Harrison Ford on Indiana Jones Retirement and Going Shirtless at 80: ‘I’ve Been Blessed With This Body’

“Indiana Jones and the Dial of Destiny” stars Harrison Ford in his final performance as the swashbuckling fedora-wearing adventurer, a legendary role he’s played in five films across 40 years. But he says he is officially ready to retire the character.

“Is it not evident?” the 80-year-old actor joked at the Cannes Film Festival on Friday’s press conference for the action-adventure. “I need to sit down and rest a little bit.”

In returning to the character for one last time, Ford expressed a desire to see “a completion of the five films.” He added, “I wanted to see the weight of life on him. I wanted to see him require reinvention. I wanted him to have a relationship that wasn’t a flirty movie relationship.
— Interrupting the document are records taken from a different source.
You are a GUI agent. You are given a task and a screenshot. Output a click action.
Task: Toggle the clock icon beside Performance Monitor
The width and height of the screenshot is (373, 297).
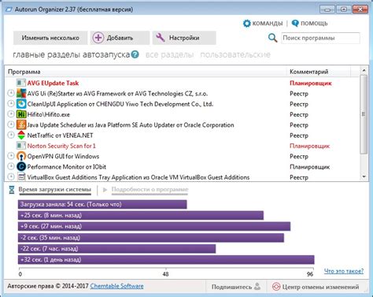tap(11, 166)
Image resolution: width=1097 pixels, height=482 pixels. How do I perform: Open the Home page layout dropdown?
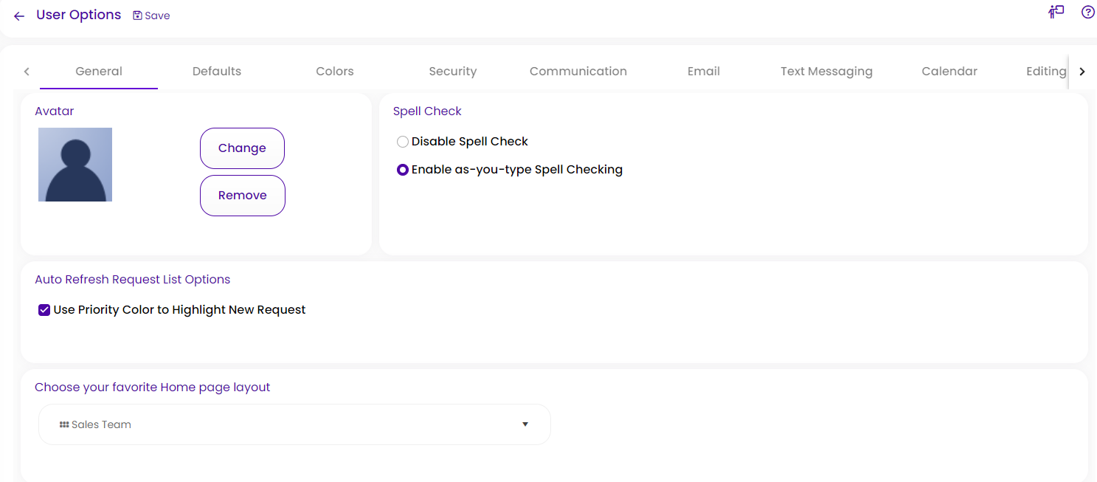[x=294, y=424]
Director James Mangold’s “Indiana Jones and the Dial of Destiny” isn’t playing in competition, but it’s one of the buzziest premieres at this year’s Cannes Film Festival. It marks Ford’s return to the festival for the first time since the fourth chapter, 2008’s “Indiana Jones and the Kingdom of the Crystal Skull.”

When “Dial of Destiny” premiered on Thursday night at the Palais, where Ford was greeted with a movie’s star welcome, with thousands of fans screaming his name and the audience inside the theater showering him with applause. He also received a tribute award to celebrate his lengthy Hollywood career, ranging from blockbusters like “Star Wars” and “Blade Runner 2049” to “The Fugitive” and “Witness.”
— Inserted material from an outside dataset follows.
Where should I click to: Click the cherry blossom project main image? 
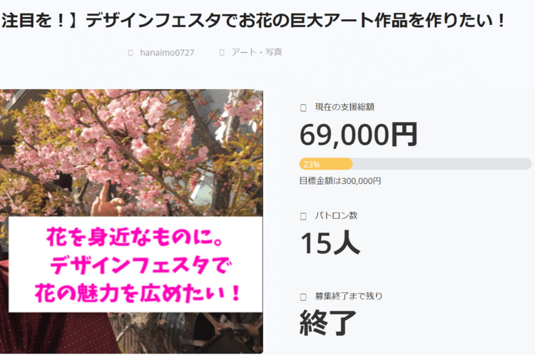click(131, 221)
“It’s indescribable. I felt… I can’t even tell you,” an emotional Ford said while reflecting on the prior night. “It’s just extraordinary to see a relic of your life as it passes by. With the warmth of this place and sense of community, the welcome is unimaginable. It makes me feel good.”

“Dial of Destiny” sees the globe-trotting archeologist in a race against time to retrieve a legendary artifact that holds the power to change the course of history. He’s accompanied by his goddaughter (Waller-Bridge) as they face off against Jürgen Voller (Mikkelsen), a former Nazi who works for NASA. The story takes him back in time, thanks to digital de-aging technology.
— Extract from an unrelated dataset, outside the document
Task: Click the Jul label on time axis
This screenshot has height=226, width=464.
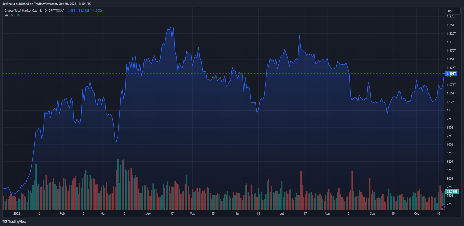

“It’s not photoshop magic. That’s what I looked like 35 years ago,” Ford said. “It’s just a trick unless it’s supported by story. I think it was used very skillfully. I’m very happy with it.”

Does the new technology mean that Ford may appear in future “Indy” adventures?

“No,” said producer Kathleen Kennedy. Ford responded, “You got the answer from the right person.

For what it’s worth, one journalist in the room doesn’t need the promise of a younger Ford to buy a movie ticket. In a comical moment, she told Ford that she thinks he’s still “very hot” and enjoyed a scene in the film in which he takes off his shirt.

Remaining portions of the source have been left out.